Sana okutacağız, sen de unutmayacaksın.
Ancak Allah´ın dilediği başka. Çünkü O, açıkta olanı da bilir, saklı duranı da.
Ve seni kolay olan için başarılı kılacağız.
Şu halde, eğer ´öğüt ve hatırlatma´ bir yarar sağlayacaksa, ´öğüt verip hatırlat.´
´(Allah´tan) içi titreyerek korkan´ öğüt alır düşünür.
´Mutsuz bedbaht´ olan da ondan kaçınır.
Ki o, en büyük ateşe yollanacaktır.
Sonra onun içinde o, ne ölur, ne de yaşar.
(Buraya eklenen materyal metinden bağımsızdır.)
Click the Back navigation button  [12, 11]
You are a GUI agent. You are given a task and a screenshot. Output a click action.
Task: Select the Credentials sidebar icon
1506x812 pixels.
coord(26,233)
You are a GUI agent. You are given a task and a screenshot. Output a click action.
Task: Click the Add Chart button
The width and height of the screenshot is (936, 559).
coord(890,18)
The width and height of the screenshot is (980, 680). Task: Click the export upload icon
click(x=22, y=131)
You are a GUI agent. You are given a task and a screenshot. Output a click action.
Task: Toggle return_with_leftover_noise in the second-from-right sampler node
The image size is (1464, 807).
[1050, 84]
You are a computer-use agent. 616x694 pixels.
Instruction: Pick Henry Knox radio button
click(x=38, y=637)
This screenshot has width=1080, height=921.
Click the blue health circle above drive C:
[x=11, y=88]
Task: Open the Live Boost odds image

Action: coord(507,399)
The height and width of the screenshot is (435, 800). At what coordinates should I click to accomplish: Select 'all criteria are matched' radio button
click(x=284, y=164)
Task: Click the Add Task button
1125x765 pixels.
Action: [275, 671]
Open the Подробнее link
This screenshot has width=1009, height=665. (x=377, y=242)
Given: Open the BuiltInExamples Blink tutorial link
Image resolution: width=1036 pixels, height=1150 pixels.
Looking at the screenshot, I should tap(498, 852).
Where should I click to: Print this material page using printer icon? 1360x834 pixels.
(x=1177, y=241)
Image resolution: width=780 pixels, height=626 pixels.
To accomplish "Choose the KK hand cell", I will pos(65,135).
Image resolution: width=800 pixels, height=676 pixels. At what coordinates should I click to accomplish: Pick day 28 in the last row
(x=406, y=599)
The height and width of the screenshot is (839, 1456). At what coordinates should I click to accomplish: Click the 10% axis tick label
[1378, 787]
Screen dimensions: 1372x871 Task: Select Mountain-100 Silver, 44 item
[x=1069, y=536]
Doğrusu, temizlenip arınan felah bulmuştur;
Ve Rabbinin ismini zikredip namaz kılan.
Hayır siz, dünya hayatını seçip üstün tutuyorsunuz.
Ahiret ise daha hayırlı ve daha süreklidir.
Şüphesiz bu, önceki sahifelerde vardır;
İbrahim´in ve Musa´nın sahifelerinde.
Yazar: Yaşar Nuri Öztürk - Kur'an-ı Kerim Meali
Rabbinin o Al´a,o yüce adını tespih et!
O ki yarattı, düzene koydu,
O ki miktarını, şeklini belirledi, yolunu çizip aydınlattı.
O ki otlağı çıkardı,
Sonra da onu sellerin sürüklediği morarmış bir atık haline getirdi.
Seni/sana okutacağız da artık unutmayacaksın.
Allah´ın dilediği müstesna. O, açıklananı da gizleneni de bilir.
Sana, en kolay olanı kolaylaştıracağız.
Eğer hatırlatmak yarar sağlarsa hatırlat/öğüt ver!
İçine ürperti düşen, öğüt alacaktır.
İçi kararmış bedbaht ise ondan kaçınacaktır.
En büyük ateşe girer o.
Sonra orada ne ölür ne de hayat bulur.
Benliğini arındıran/zekât veren, kurtuluşa gerçekten ermiştir.
Rabbinin adını anmış, namaz kılmıştır/dua etmiştir o.
Doğrusu şu ki, siz şu iğreti hayatı yeğliyorsunuz.
Oysaki sonraki hayat daha mutlu, daha kalıcıdır.
Hiç kuşkusuz, bu Kur´an, ilk sayfalarda da elbette vardır.
İbrahim´in ve Mûsa´nın sayfalarında.